Copy the records below word for word, starting at their first line and stopping after the line that contains "Looking at the". Leave the pictures out of your copy.

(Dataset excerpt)

────────────────────

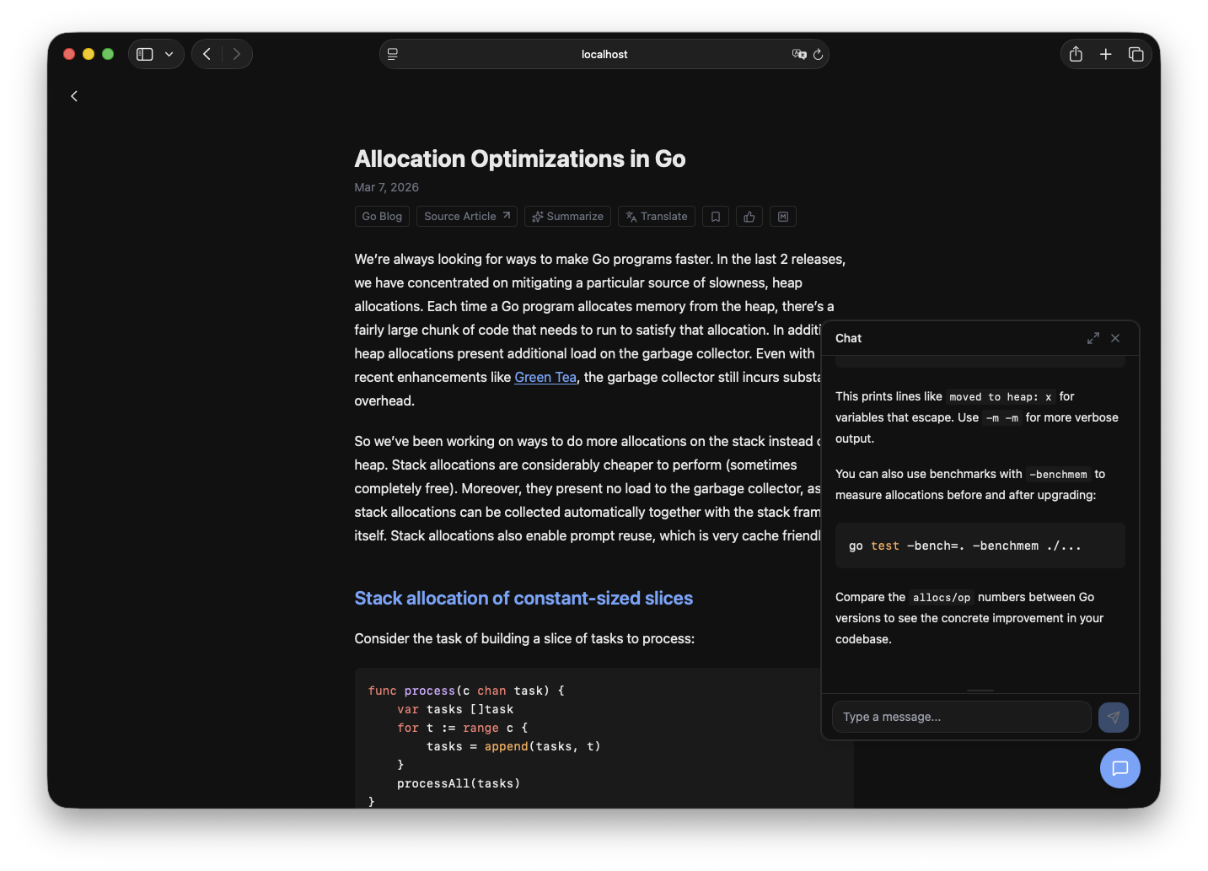Image resolution: width=1208 pixels, height=871 pixels.
Task: Expand the Chat panel to fullscreen
Action: pyautogui.click(x=1093, y=337)
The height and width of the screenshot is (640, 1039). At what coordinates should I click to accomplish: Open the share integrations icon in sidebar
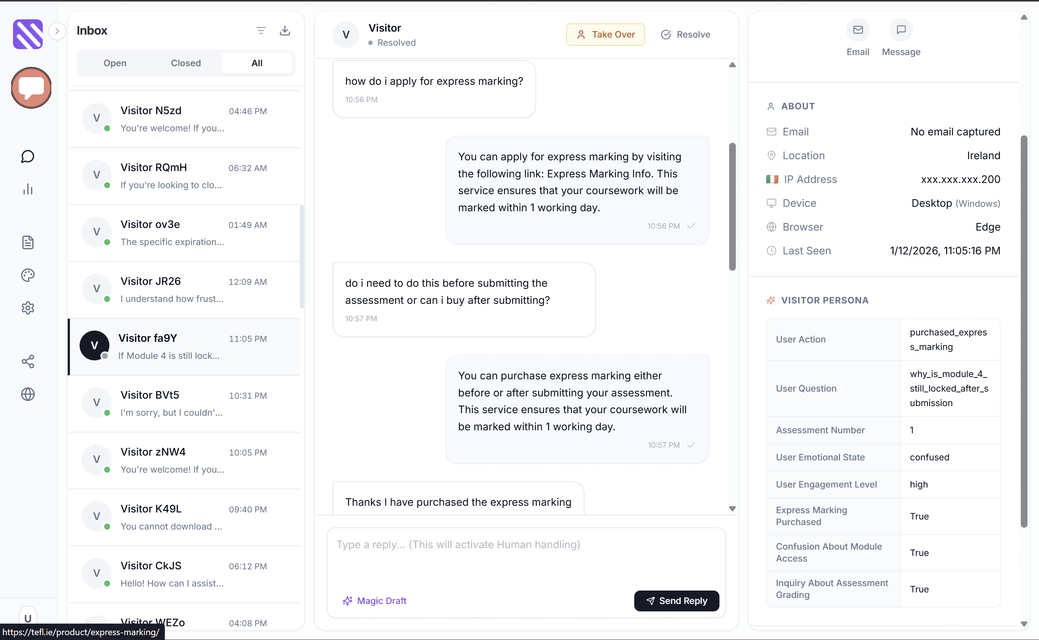pyautogui.click(x=28, y=361)
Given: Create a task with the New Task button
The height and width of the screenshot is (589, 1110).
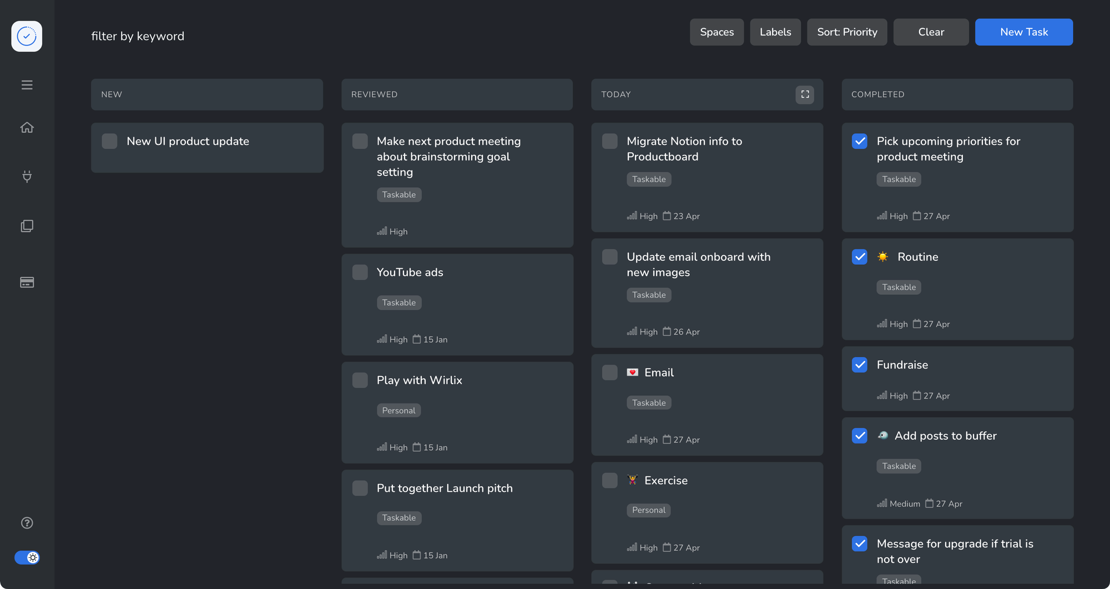Looking at the screenshot, I should (x=1023, y=32).
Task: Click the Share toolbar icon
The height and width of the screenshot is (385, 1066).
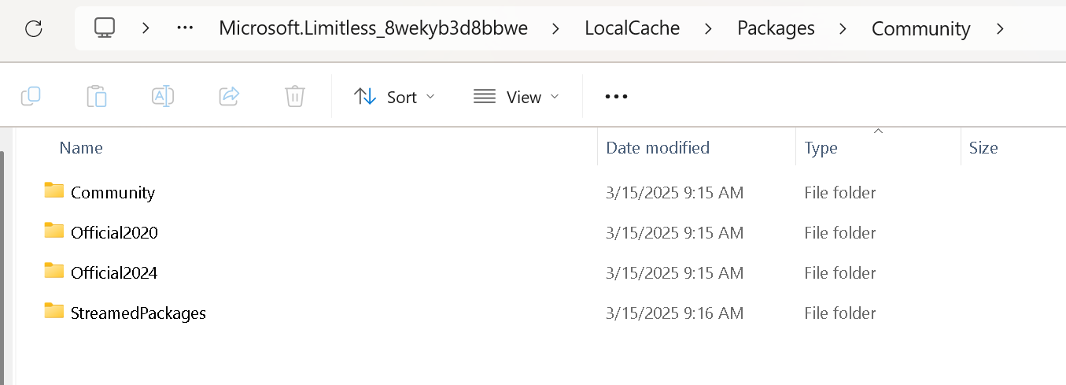Action: [x=229, y=96]
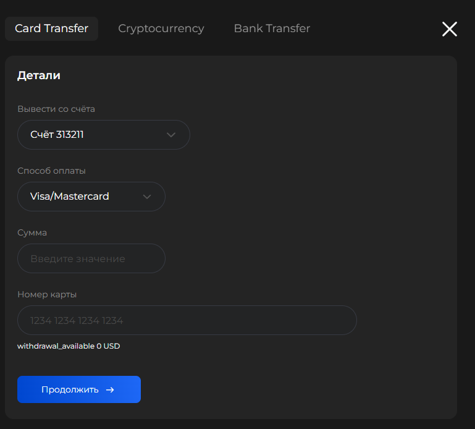
Task: Switch to the Card Transfer tab
Action: click(51, 28)
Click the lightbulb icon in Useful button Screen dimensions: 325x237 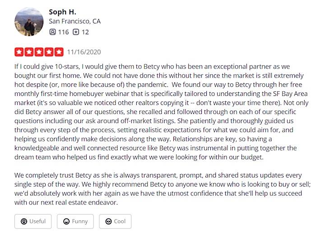pyautogui.click(x=24, y=222)
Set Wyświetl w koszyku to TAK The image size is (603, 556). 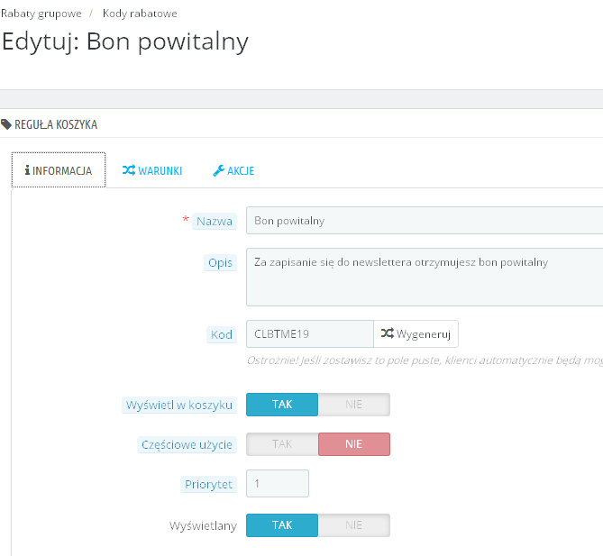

────────────────────

▶ _Response below_
Image resolution: width=1208 pixels, height=871 pixels.
Task: Expand the Chat panel to fullscreen
Action: pyautogui.click(x=1093, y=337)
The height and width of the screenshot is (640, 1039). At what coordinates should I click to accomplish: Open the share integrations icon in sidebar
pyautogui.click(x=28, y=361)
Given: Create a task with the New Task button
The height and width of the screenshot is (589, 1110).
Looking at the screenshot, I should (x=1023, y=32).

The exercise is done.